Fässler Daniel · Ständerat · Appenzell I.-Rh. · Die Mitte-Fraktion. Die Mitte. EVP. · 2022-02-28

Wortprotokoll

Ich beantrage Ihnen, die Motion unserer Neuenburger Kollegin Céline Vara zur Vorprüfung an die zuständige Kommission zu überweisen. Um es klarzustellen: Ich unterstütze diese Motion und möchte als Mitglied der UREK, dass wir in der Kommission eine vertiefte Prüfung vornehmen und dabei auch allfällige Optionen prüfen können.

Ich erläutere Ihnen gerne kurz, was mich zu diesem Ordnungsantrag bewogen hat. Das elektrische Licht ist ein Segen. Es ermöglicht uns, zu jeder Tages- und Nachtzeit der Arbeit nachzugehen und die Freizeit nahezu unbeschränkt zu gestalten. Doch es gibt für uns Menschen, für Insekten, andere nachtaktive Tiere und sogar für Pflanzen auch unerwünschte Folgen. Der Nachthimmel über Städten und anderen grösseren Siedlungen ist zunehmend während der ganzen Nacht erhellt. Diese Feststellung ist immer mehr auch im ländlichen Raum zu machen. Grund dafür sind nicht nur Strassenbeleuchtungen, sondern auch Aussenbeleuchtungen von Gebäuden und Anlagen sowie Reklameanlagen, die unnötigerweise oft die ganze Nacht eingeschaltet bleiben, auch wenn weit und breit keine Kunden mehr zu gewinnen sind. Die Lichtquellen breiten sich meistens weit über die zu beleuchtenden Flächen aus.

Lichtverschmutzung wird daher zu einem immer grösseren Problem. Wer bei klarer Sicht die Sternbilder beobachten möchte, muss dafür in die Berge oder in spärlich besiedelte Täler ausweichen. LED-Leuchtmittel machen es zwar möglich, Licht gezielter einzusetzen, doch die Art des Lichtes mit seinen grösseren Blauanteilen lockt Insekten noch stärker an und stört den natürlichen Tag-Nacht-Rhythmus von uns Menschen und der betroffenen Tiere noch mehr. Es sei auch noch erwähnt, dass mit den nächtlichen Lichtquellen im öffentlichen Raum und im privaten Bereich viel elektrische Energie unnötig verbraucht wird.[PAGE 9]

Auf Bundesebene gibt es Rechtserlasse, die den Schutz der Umwelt und des Menschen auch vor Lichtemissionen verlangen.
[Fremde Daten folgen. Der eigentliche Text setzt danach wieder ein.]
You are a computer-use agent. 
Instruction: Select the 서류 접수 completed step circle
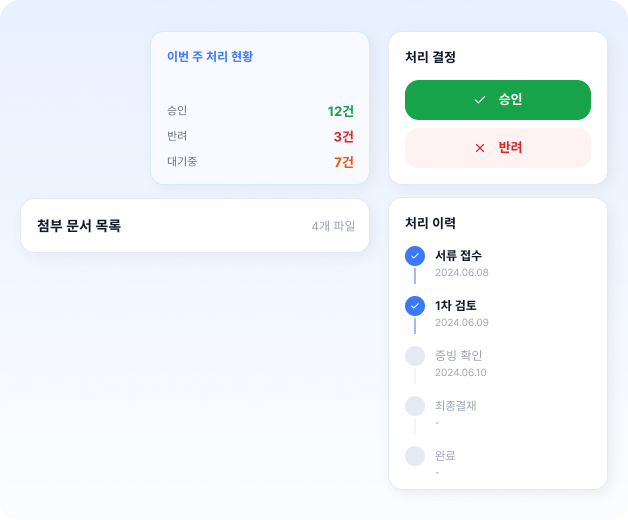[415, 256]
Doch dieser Schutz ist, anders als in anderen Umweltbereichen, bis heute nicht konkretisiert. Lichtemissionen können daher heute meistens nur dann eingeschränkt werden, wenn auf kantonaler oder kommunaler Ebene die dazu nötigen rechtlichen Instrumente bestehen. Der Bund hat sich bis jetzt weitgehend darauf beschränkt, Empfehlungen abzugeben. Letzten Herbst wurden die als Vollzugshilfe gedachten Empfehlungen zur Vermeidung von Lichtemissionen aus dem Jahre 2005 durch das Bundesamt für Umwelt in einer aktualisierten Fassung neu herausgegeben.

Die Motionärin möchte die Rechtslage verbessern, indem sie den Bundesrat auffordert, den in Artikel 1 Absatz 1 des Umweltschutzgesetzes verankerten Grundsatz auf Verordnungsebene zu konkretisieren. Angesichts der problematischen und ständig zunehmenden Lichtverschmutzung und der bestehenden Vollzugsschwierigkeiten verdient es die Motion, dass sie vor ihrer Beratung im Rat in der zuständigen Kommission vorgeprüft wird.

Ich ersuche Sie daher, meinem Ordnungsantrag zuzustimmen.